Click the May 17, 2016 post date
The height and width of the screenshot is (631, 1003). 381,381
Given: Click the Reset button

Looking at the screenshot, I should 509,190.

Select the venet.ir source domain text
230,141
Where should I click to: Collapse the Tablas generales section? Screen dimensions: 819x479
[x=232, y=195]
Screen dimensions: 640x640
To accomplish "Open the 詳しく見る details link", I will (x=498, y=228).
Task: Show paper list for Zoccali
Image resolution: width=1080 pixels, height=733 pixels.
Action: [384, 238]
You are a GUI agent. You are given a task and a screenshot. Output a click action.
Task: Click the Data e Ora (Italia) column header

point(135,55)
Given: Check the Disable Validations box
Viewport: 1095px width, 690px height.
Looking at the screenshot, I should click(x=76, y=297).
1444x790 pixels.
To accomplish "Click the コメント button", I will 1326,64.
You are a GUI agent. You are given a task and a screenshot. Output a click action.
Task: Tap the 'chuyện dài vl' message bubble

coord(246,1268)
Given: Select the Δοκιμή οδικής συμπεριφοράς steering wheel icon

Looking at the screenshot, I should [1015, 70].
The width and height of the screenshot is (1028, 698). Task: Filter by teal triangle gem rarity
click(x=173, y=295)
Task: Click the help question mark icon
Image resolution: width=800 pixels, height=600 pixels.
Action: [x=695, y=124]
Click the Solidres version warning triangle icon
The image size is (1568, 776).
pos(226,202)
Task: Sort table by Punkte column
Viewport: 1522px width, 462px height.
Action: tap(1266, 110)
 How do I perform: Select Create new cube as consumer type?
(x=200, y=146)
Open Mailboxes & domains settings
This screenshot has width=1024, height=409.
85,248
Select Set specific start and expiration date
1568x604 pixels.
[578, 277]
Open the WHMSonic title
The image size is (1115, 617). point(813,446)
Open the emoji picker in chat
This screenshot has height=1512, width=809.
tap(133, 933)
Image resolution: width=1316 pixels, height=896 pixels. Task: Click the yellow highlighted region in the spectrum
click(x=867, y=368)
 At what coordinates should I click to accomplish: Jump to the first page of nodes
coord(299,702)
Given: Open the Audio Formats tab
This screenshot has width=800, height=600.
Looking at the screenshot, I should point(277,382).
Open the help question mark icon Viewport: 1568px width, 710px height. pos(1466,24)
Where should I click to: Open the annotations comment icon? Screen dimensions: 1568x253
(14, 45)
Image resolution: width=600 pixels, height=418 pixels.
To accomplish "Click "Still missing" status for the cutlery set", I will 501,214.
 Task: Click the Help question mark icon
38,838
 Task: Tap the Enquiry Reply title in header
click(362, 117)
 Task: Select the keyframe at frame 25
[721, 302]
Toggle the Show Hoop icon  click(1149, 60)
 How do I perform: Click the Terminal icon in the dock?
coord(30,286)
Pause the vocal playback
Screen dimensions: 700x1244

● ● ● ● ●

## What the task asks:
Each line from the one containing "Image resolution: width=1316" to the close of the records must appear in the output exactly, and no other line.

## Response to the exercise:
Image resolution: width=1316 pixels, height=896 pixels. Task: Click the yellow highlighted region in the spectrum
click(x=867, y=368)
 At what coordinates should I click to accomplish: Jump to the first page of nodes
coord(299,702)
Given: Open the Audio Formats tab
This screenshot has width=800, height=600.
Looking at the screenshot, I should point(277,382).
Open the help question mark icon Viewport: 1568px width, 710px height. pos(1466,24)
Where should I click to: Open the annotations comment icon? Screen dimensions: 1568x253
(14, 45)
Image resolution: width=600 pixels, height=418 pixels.
To accomplish "Click "Still missing" status for the cutlery set", I will 501,214.
 Task: Click the Help question mark icon
38,838
 Task: Tap the Enquiry Reply title in header
click(362, 117)
 Task: Select the keyframe at frame 25
[721, 302]
Toggle the Show Hoop icon  click(1149, 60)
 How do I perform: Click the Terminal icon in the dock?
coord(30,286)
Pause the vocal playback
Screen dimensions: 700x1244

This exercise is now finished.